She rose from the cushions, slinging her bags of equipment over her shoulder. “Just be careful. I’ll see you tomorrow.”
She left me alone, huffing and puffing. She didn’t understand. She had no comprehension of what this was like for me.
Nobody did.
I wasn’t going to sit by anymore, letting life run past me while I slept. I wanted to live, and that is what I would do.
I stood from the couch. I needed to change and get washed up but when I entered my bedroom to grab a change of clothes, I immediately halted at the sight of the small, black journal sitting on my desk. It had been left untouched since the night I pulled it from that bag of items Trey collected for me.
I plucked up the book and laid myself out across my mattress, opening to a random page near the end.
Dear Future Husband,
Exciting news, I’m graduating from high school in a few months. It will be nice to get out of here, start anew. I created a facade for myself here at Harbor High that I don’t entirely enjoy. I’m quiet, I’m lonely… I’m like a ghost that just sort of floats around, contributing nothing to the world around it.
Given, I did it to myself, but when we first showed up in San Francisco, I was happy to be a ghost. Just dust that fell through the cracks going unnoticed. With everything that happened before, I was happy to be invisible, but I miss what I used to be.
I miss sports. I miss people. I miss life. I don’t know how I will ever be able to change, though. I think I’m stuck no matter how much I wish that wasn’t true. I think my life is completely altered by the past and there is nothing I can do to change it.
Theatrics and my dramatic, depressing thoughts aside, I did start applying for a few colleges. There aren’t any specific schools I want to attend, or anything I specifically want to learn, but I applied. I was accepted by a few of my chosen. One of them being Liam’s school. Check the back of the book!
Love,
Maybelle Mason
Now seriously disappointed and depressed, I opened to the back of the book to find a few letters. A couple of them were from schools I didn’t recognize, but one I did.
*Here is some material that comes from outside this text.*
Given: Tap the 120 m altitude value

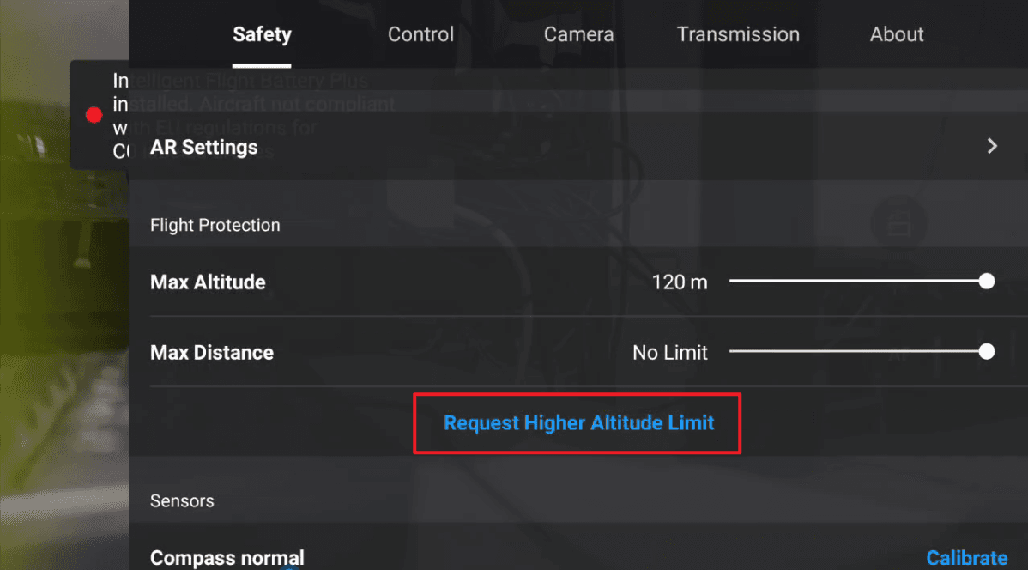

An acceptance letter to SDU—Trey’s school.
Hmm… And the plot thickens.
I turned back to the sad page I just read.
Was I really like that?
Deep down, was I prone to giving up, always and forever, a ghost—alone?
I slammed the book closed. That may have been how the old me functioned, but not now.
I refused to allow it. Forget Annalise and forget just walking. I was going to run. I was going to sprint.
25 Little Mason
Maybelle
I was on my way to college, and I was vibrating with excitement. I was going to be staying somewhere else other than my small room, which made me want to weep with joy.
Don’t get me wrong, I loved my space and couldn’t be more thankful for Chelsea and Trey’s generosity in giving it to me—but I needed out.
I finished the book Trey got me on Tuesday and may have shed a tear or two with how darling it was.
Pre-coma me had great taste in literature I learned.
After finishingFlipped, I decided it would remain my favorite book post-coma.
The rest of the week, I had nothing to do except read more of the journal. I started from the beginning, instead of jumping around randomly, and I truly got hooked on my writing and stories.
Judging by the entries at the start of the book I wasn’t always so doom and gloom. I once was happy, hopeful even. I wondered what happened… I guessed I would learn the more I read.